Director of Volunteer Services
Henry Ford West Bloomfield Hospital (HFWBH)/Henry Ford Health System
West Bloomfield, Michigan
"Sally and Bob Goldman Therapy Dog Program" (Therapy Dog Program): A program that has both hospital-owned and owner-owned dogs. Highlights of the program include:
Strategically, we realize that no two patients are alike. It is important that we have a compassionate and engaged team to provide each person with individualized care. Our program fits perfectly with this part of our strategic plan. We offer therapy dogs to patients and are often able to provide a specifically requested dog. When we survey staff, they overwhelmingly tell us that the dogs reduce stress, improve engagement, and help them have a more positive attitude. This results in more compassionate care provided by engaged employees.
The success of the program is not captured in satisfaction tools. However, in 2017, 54 volunteers gave 3,270 hours of service and visited over 54,580 patients/visitors/staff. The program provides HFWBH with a “competitive advantage”. Patients/visitors tell us they come for dog visits even if they don’t have any medical needs. Patients have changed their care to HFWBH because of the program’s existence and impact. The true measure of our program’s success is more qualitative. The priceless, unconditional love, care, and support the dogs provide is observed daily. A physician requested that we have one of our dogs come in to calm a patient who was in labor. She had been raped and part of her delivery plan was to have a dog present during early labor.

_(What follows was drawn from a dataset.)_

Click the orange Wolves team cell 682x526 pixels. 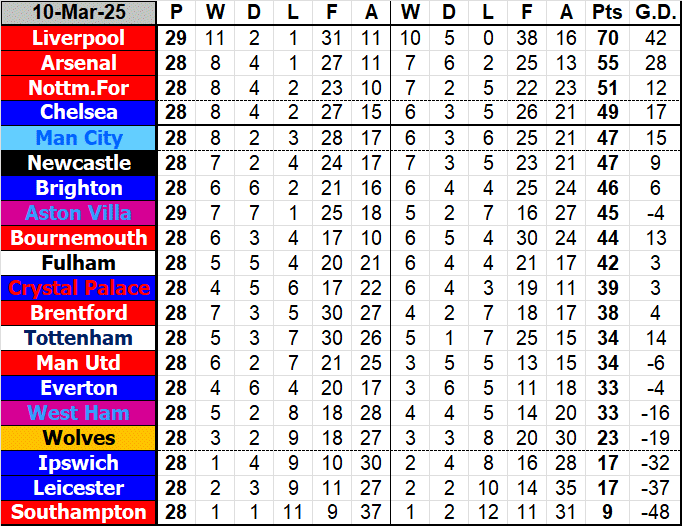(x=79, y=438)
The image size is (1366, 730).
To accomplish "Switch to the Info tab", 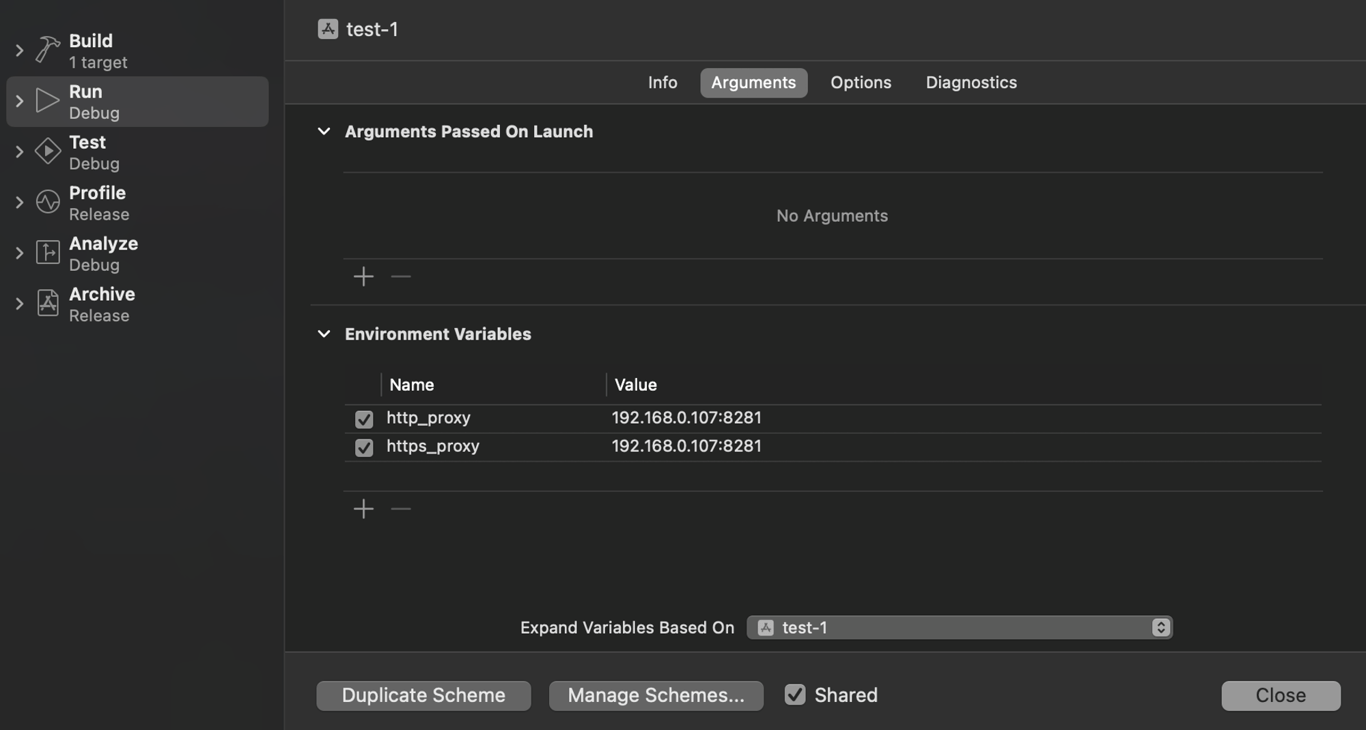I will point(662,83).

Often, families request dog visits during their loved one’s last hours. A particularly touching story was when one of our patients, a retired veterinarian, was non-verbal and actively dying. The daughter told her dad that a doggie angel had come to visit him. They put the man’s hands on the dog and he started petting the dog and said the word “dog”. This one word let the family know that their dad was still there. This brought so much joy to the family during a very difficult time. A nurse requested that one of our dogs go in a room where the medical team had been unable to calm a patient. The patient was having a psychiatric crisis. H was crying, hyperventilating, delusional, and had a rapid pulse. The volunteer told the patient he had a friend with him named Hope, and that she loved to be petted. The volunteer told the patient how gentle he was petting Hope and that she liked it. He turned the lights down and told the patient to put his head back on his pillow. Hope took the patient from a full-fledged crying panic attack to a calmer state in under 10 minutes. The volunteer explained, “Today was the day that I think all therapy dog handlers live for: when you haven’t just made people feel better, but when the dog does something that no doctor, nurse, or social worker was able to do.”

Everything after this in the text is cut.